Information ▸
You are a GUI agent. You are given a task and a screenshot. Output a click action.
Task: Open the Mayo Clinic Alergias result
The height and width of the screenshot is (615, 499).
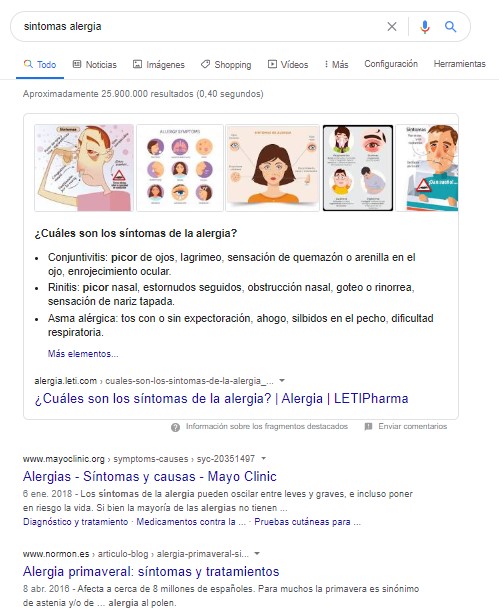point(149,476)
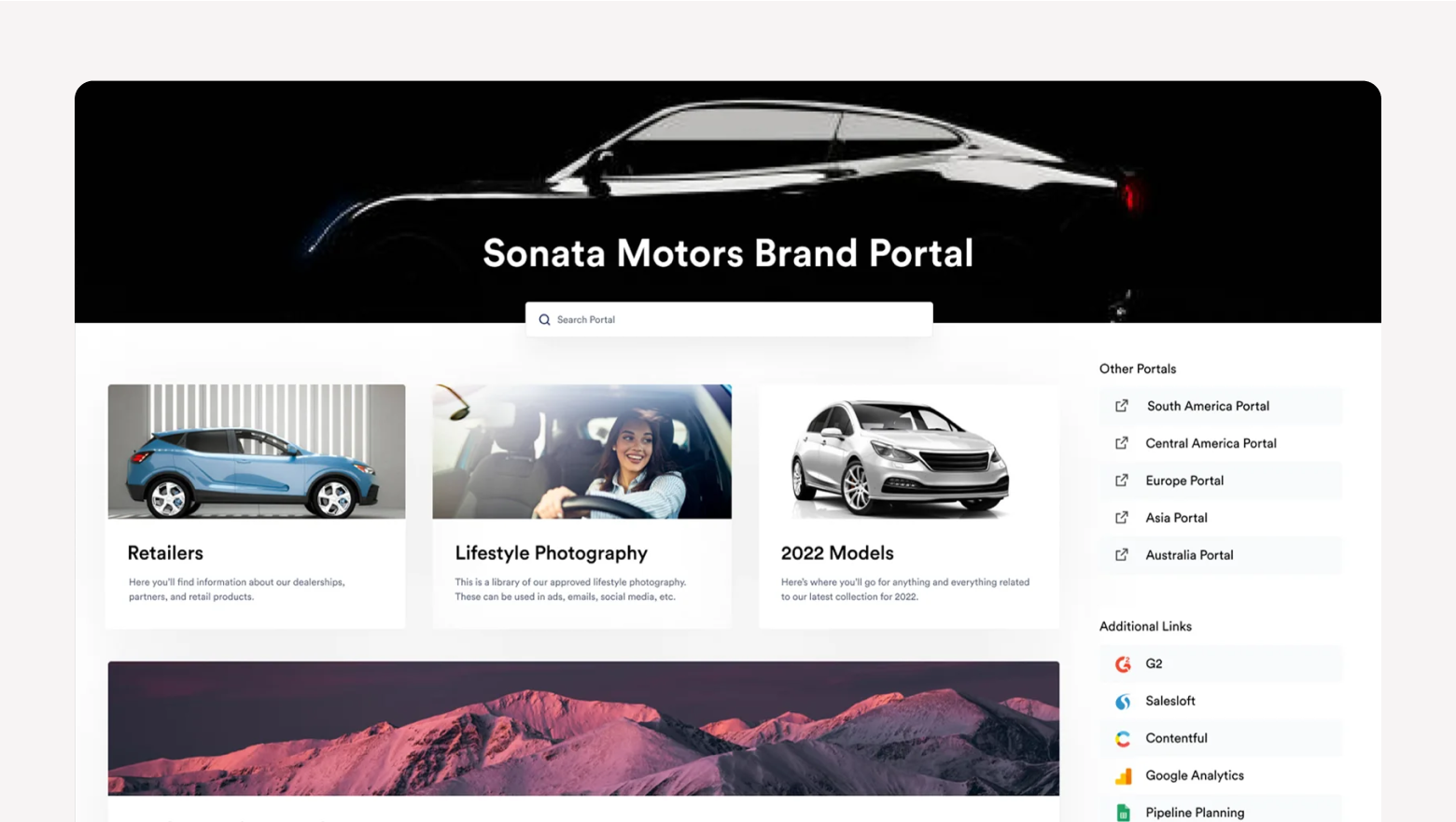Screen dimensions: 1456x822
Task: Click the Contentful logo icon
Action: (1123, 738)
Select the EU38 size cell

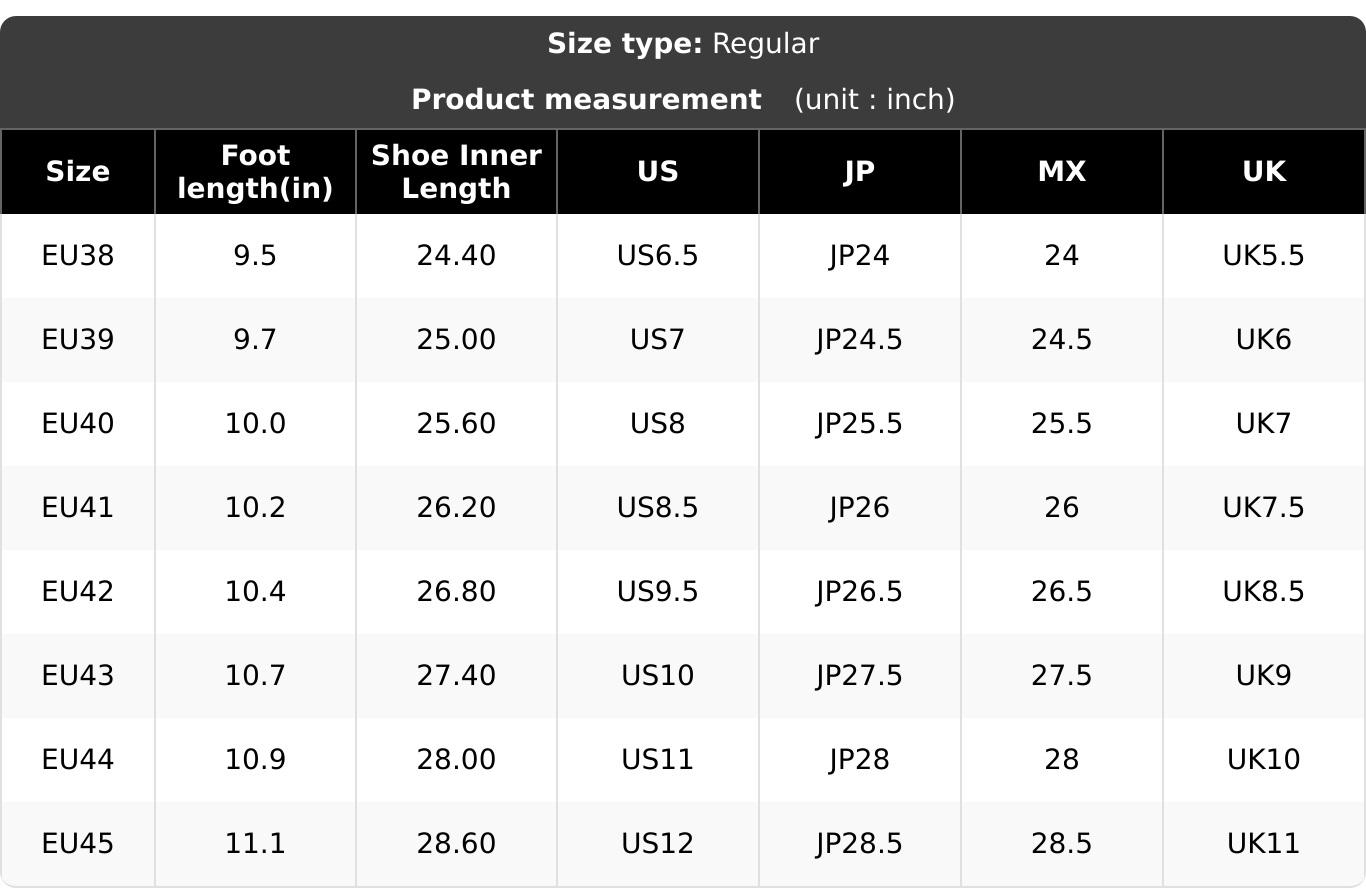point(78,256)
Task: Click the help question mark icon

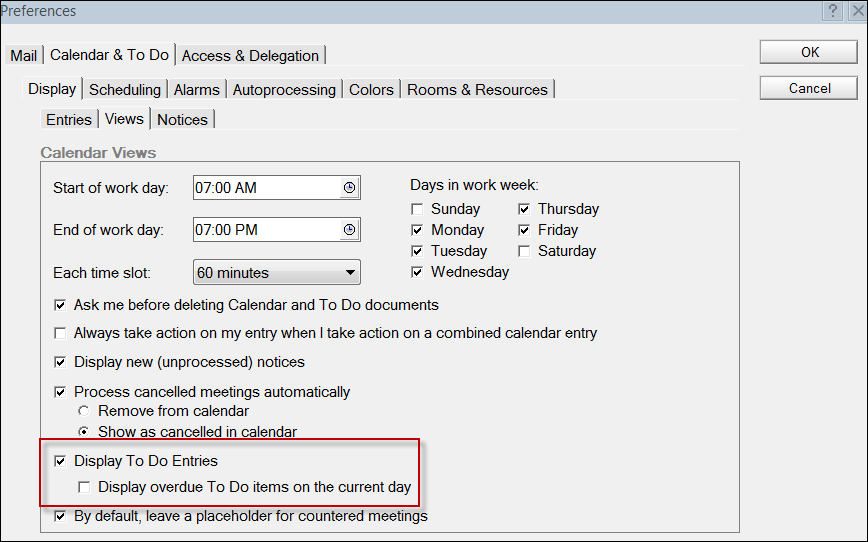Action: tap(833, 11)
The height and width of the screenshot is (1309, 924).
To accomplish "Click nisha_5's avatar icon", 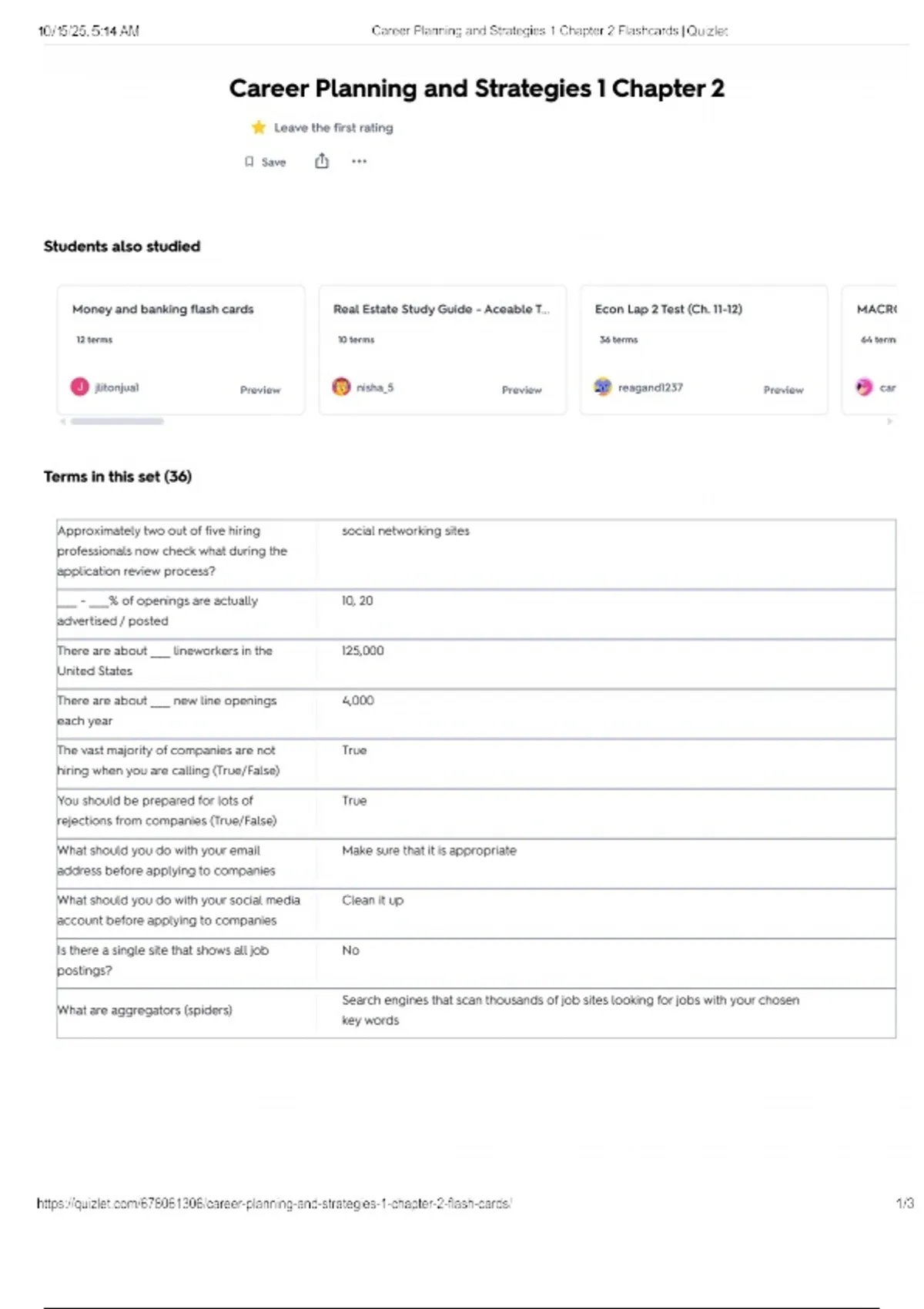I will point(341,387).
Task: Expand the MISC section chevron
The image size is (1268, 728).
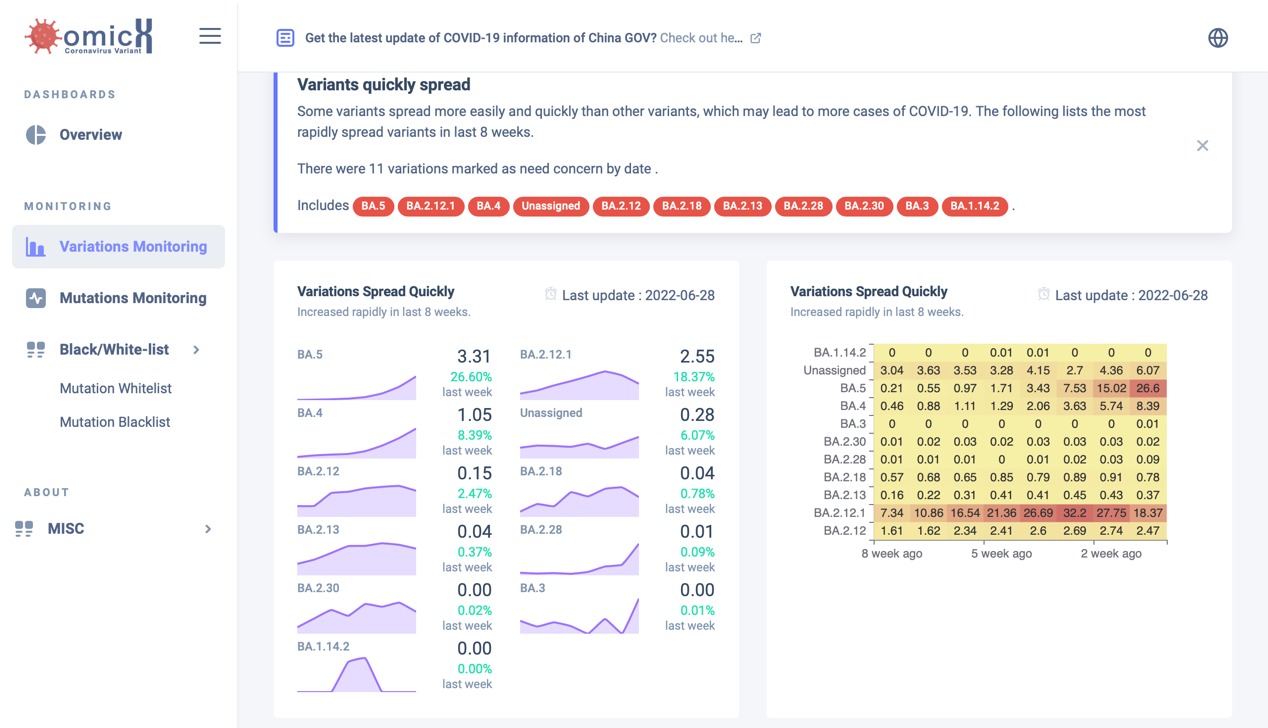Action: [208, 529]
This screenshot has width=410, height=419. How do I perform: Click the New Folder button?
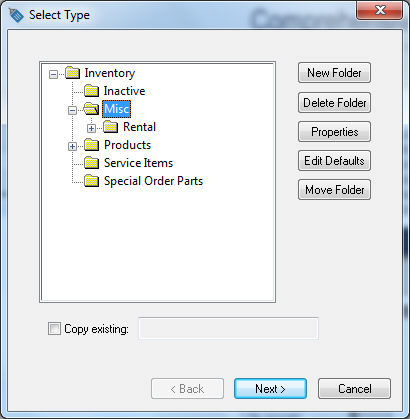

Exercise instructions ▸
A verbatim copy is needed of the lines running from the line with "The image size is (1268, 728)." to the end of the data above, both included. Keep the pictures out of it.

Output below ▸
The image size is (1268, 728).
Action: [208, 529]
This screenshot has width=410, height=419. How do I perform: Click the New Folder button?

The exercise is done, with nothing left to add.